» Task statement
Echo back every line between the one containing "Image resolution: width=718" and the one containing "Viewport: 965px width, 834px", inclusive, with no changes.

───── Material for the task ─────

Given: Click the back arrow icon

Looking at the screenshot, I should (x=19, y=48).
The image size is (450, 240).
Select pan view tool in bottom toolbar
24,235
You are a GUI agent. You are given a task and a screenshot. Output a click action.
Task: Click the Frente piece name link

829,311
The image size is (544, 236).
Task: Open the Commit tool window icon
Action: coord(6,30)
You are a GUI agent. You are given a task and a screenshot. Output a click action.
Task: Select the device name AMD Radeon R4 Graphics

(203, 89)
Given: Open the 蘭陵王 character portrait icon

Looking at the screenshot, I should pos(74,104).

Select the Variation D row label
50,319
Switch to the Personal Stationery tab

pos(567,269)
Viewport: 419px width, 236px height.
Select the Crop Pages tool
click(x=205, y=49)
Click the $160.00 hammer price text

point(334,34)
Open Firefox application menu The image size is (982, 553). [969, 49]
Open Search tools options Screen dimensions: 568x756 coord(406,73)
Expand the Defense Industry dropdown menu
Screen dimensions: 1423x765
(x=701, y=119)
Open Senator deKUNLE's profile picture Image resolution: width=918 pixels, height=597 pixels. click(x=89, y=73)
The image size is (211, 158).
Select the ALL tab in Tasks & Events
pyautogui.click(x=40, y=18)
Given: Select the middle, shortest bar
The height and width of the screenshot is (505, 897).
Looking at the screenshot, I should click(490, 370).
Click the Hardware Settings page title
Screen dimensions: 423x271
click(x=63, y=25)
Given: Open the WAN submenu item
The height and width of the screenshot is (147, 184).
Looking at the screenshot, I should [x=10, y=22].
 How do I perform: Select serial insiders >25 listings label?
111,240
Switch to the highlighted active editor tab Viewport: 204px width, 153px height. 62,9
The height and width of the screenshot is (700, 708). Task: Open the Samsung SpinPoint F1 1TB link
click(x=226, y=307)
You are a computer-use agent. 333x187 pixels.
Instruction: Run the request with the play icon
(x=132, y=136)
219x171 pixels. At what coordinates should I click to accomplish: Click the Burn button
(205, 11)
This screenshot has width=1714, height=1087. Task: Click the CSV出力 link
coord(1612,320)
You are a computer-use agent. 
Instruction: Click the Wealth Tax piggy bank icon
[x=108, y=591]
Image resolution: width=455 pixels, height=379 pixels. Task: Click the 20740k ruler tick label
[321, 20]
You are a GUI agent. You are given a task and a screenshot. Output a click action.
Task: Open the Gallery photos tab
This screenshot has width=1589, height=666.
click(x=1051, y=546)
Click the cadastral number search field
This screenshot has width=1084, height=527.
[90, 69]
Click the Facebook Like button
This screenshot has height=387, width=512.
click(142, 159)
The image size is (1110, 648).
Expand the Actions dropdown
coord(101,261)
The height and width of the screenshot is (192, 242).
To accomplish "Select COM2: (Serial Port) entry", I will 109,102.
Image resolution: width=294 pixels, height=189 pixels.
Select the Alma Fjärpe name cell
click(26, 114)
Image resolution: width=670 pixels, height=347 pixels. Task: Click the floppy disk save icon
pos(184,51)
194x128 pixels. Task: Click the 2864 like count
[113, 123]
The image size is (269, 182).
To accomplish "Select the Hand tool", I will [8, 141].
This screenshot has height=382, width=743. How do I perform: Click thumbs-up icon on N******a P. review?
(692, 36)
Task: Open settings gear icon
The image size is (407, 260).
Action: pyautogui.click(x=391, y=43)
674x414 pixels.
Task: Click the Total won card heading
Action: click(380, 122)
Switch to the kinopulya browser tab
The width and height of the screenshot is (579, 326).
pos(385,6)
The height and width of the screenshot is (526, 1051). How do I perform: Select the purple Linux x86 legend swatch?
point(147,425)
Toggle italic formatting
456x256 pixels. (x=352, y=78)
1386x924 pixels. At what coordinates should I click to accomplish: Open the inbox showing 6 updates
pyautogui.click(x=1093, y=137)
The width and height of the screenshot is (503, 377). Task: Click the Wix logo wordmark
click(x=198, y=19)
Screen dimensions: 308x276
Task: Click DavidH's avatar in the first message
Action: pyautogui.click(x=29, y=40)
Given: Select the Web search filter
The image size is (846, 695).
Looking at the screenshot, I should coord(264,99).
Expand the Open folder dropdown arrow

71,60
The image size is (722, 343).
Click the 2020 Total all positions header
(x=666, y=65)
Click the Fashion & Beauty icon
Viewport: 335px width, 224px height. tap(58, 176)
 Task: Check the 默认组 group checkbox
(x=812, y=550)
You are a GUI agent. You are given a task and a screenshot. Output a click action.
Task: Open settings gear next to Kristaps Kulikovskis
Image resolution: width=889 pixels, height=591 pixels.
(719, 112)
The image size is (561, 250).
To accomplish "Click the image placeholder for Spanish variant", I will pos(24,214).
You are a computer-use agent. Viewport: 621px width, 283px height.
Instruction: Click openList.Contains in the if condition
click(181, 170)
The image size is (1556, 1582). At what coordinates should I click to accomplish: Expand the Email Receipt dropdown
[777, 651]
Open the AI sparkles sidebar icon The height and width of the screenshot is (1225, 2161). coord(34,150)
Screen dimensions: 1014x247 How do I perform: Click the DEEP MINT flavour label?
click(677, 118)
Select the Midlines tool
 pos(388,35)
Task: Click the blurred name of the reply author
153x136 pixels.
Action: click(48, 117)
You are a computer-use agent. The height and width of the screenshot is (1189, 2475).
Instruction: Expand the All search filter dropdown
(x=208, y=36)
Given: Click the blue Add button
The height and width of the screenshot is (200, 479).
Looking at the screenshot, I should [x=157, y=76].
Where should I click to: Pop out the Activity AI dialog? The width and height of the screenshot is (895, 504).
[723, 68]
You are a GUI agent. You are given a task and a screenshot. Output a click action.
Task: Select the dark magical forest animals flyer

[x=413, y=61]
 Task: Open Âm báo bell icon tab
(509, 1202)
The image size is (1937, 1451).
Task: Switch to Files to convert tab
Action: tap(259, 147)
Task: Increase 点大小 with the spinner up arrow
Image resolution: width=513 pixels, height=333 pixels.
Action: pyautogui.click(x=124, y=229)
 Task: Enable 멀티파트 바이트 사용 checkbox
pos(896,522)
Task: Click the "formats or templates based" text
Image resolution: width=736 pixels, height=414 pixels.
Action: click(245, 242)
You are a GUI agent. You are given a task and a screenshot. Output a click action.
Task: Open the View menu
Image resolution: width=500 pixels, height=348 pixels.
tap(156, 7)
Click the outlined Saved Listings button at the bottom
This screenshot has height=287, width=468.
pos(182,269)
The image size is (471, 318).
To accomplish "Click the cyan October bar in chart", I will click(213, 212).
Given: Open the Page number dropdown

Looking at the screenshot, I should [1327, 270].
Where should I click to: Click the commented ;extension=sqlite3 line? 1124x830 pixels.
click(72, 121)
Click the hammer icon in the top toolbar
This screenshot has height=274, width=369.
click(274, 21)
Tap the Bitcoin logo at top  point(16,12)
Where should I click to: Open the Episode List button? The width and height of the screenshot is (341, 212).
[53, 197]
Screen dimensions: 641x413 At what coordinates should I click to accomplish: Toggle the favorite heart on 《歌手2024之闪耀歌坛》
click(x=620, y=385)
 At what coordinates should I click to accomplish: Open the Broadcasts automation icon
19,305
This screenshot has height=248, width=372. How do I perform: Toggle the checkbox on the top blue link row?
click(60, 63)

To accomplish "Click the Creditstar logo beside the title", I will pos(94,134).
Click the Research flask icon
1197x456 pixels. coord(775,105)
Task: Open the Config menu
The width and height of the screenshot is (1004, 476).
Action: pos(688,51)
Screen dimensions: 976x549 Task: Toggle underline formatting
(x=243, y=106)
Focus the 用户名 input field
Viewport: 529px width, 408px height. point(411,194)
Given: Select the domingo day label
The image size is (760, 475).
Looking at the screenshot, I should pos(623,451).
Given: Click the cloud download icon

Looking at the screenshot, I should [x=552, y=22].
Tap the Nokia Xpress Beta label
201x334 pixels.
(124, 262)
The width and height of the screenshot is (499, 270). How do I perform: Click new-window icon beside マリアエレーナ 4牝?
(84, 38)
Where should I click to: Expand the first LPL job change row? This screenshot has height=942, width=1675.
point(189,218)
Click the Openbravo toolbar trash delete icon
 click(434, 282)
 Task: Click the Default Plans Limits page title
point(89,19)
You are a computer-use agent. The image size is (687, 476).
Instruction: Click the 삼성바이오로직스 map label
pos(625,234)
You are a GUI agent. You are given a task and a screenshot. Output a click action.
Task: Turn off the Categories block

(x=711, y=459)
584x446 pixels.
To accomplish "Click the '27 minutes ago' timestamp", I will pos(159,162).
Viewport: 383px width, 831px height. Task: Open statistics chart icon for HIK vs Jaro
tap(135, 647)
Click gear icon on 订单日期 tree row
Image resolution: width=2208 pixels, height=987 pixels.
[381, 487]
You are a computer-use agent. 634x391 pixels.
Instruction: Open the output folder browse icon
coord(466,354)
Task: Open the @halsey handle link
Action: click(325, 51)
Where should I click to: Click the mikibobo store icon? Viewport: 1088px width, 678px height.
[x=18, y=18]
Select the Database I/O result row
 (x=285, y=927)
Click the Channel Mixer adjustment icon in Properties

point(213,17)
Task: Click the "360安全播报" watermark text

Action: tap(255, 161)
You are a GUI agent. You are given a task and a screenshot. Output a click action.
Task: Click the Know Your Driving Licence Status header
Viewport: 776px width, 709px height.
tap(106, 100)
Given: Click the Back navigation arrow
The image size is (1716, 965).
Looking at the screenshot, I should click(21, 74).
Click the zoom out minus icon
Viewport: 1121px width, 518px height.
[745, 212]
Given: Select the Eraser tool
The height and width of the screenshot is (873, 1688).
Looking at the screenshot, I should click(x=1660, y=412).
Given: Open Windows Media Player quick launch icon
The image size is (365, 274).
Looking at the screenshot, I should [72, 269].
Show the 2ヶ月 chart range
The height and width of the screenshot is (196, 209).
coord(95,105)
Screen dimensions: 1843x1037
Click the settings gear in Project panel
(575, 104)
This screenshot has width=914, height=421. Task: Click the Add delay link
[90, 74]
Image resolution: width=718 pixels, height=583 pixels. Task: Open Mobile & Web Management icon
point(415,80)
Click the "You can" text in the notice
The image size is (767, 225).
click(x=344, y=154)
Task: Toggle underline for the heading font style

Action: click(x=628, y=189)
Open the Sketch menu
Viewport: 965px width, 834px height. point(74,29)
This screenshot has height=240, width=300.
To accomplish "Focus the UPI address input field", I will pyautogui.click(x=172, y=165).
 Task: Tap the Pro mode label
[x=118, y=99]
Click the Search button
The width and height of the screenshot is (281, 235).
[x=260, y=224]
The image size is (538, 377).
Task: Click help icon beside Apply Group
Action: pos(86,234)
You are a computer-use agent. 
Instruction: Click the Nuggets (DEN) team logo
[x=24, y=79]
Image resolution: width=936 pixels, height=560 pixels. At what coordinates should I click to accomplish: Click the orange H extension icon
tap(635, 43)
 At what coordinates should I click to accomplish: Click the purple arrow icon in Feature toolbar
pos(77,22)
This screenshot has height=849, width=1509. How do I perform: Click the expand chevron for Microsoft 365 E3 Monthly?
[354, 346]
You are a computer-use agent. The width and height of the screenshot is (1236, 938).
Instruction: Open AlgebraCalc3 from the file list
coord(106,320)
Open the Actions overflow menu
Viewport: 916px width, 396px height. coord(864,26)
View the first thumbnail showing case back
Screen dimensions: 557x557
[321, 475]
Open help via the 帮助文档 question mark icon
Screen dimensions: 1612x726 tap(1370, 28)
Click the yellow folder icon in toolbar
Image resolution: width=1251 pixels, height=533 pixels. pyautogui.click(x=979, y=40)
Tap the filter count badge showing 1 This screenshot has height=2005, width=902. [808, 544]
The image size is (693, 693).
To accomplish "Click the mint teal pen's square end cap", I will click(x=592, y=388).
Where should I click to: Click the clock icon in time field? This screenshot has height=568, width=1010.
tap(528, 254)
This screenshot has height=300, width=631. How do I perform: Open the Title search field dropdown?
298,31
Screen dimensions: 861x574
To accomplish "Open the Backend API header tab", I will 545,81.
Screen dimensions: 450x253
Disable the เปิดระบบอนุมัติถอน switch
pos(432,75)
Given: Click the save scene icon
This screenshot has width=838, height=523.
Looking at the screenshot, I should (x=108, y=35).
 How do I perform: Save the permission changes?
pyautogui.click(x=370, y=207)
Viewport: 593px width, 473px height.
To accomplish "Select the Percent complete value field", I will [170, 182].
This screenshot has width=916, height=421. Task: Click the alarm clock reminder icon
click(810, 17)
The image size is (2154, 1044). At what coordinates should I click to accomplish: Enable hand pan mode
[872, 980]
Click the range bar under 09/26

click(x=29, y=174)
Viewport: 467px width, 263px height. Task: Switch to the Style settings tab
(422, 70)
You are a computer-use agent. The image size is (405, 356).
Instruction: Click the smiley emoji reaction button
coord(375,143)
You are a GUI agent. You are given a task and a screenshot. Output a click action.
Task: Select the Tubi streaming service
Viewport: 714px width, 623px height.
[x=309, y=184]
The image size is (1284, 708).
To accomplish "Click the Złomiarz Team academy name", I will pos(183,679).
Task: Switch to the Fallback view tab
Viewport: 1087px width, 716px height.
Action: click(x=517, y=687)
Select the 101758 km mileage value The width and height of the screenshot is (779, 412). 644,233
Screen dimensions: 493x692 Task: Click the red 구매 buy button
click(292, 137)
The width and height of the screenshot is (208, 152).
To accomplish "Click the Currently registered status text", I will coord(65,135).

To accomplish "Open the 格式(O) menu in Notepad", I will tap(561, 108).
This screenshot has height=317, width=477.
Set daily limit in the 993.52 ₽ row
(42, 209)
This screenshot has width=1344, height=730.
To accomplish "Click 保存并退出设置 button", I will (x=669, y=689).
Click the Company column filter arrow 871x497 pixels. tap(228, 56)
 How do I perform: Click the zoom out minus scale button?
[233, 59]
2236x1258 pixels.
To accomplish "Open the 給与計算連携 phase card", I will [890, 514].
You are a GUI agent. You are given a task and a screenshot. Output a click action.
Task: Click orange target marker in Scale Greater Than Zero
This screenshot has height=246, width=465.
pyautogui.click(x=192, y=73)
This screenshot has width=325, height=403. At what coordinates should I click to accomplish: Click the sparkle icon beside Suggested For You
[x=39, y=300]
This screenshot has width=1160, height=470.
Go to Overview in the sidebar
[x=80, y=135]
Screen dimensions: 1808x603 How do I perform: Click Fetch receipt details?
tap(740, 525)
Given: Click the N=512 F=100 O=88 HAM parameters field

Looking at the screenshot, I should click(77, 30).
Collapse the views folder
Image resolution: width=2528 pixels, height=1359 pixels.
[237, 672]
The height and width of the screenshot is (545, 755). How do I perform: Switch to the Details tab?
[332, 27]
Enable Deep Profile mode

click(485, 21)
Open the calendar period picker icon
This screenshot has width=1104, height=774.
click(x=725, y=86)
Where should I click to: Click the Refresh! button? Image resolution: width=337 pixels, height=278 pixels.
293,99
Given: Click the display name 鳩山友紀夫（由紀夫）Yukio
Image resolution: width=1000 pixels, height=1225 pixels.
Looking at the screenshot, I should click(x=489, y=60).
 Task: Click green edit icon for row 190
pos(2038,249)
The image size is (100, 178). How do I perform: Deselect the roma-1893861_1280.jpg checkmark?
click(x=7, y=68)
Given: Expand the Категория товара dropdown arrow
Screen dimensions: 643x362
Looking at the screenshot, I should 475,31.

─────

» Response to this task
Image resolution: width=718 pixels, height=583 pixels. Task: Open Mobile & Web Management icon
point(415,80)
Click the "You can" text in the notice
The image size is (767, 225).
click(x=344, y=154)
Task: Toggle underline for the heading font style

Action: click(x=628, y=189)
Open the Sketch menu
Viewport: 965px width, 834px height. point(74,29)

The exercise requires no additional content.